Top of Records for this exercise

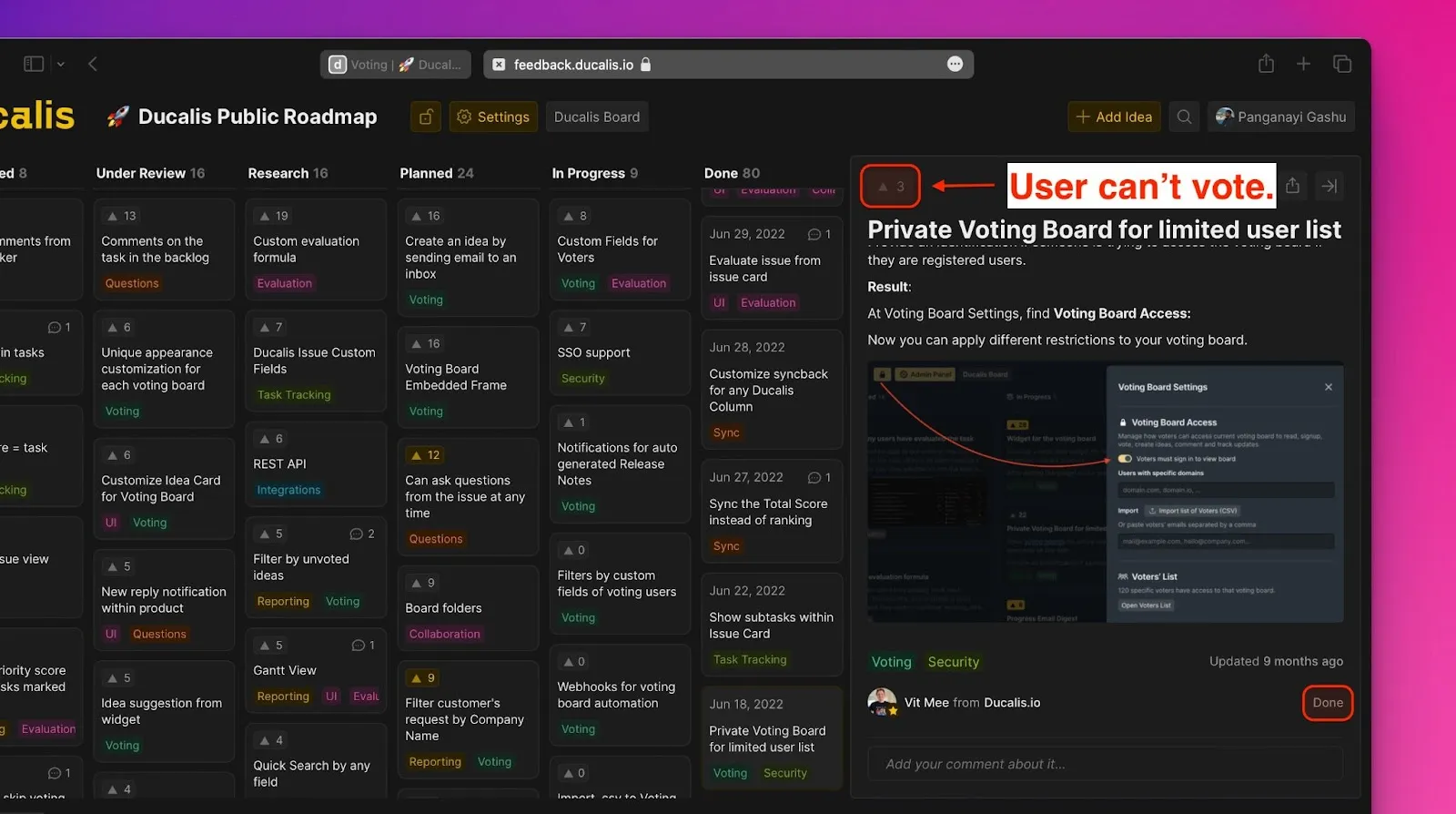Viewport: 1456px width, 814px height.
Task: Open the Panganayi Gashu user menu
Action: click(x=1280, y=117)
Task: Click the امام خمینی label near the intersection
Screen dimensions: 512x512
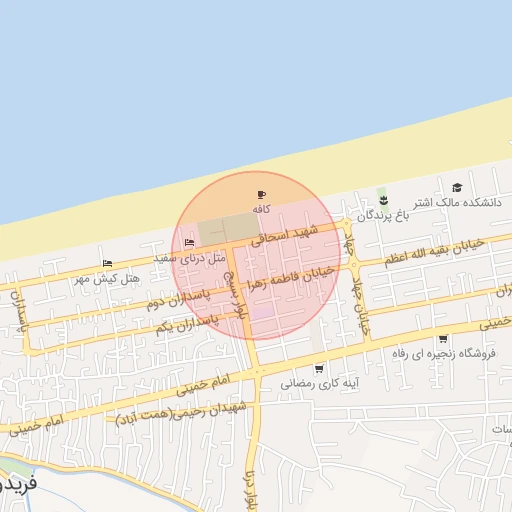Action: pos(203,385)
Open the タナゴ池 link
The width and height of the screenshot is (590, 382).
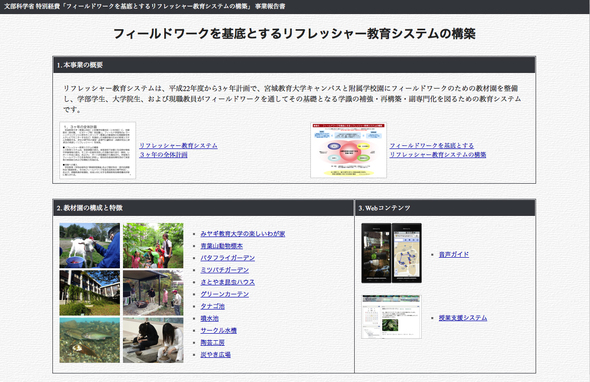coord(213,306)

Bottom of Records for this exercise

▶ **Problem statement**: Please retype the lines from the one that contains "Screen dimensions: 512x512" through the final line of the data, both included, without any pictures.

▶ **Result of the task**:
Screen dimensions: 512x512
Action: pos(203,385)
Open the タナゴ池 link
The width and height of the screenshot is (590, 382).
coord(213,306)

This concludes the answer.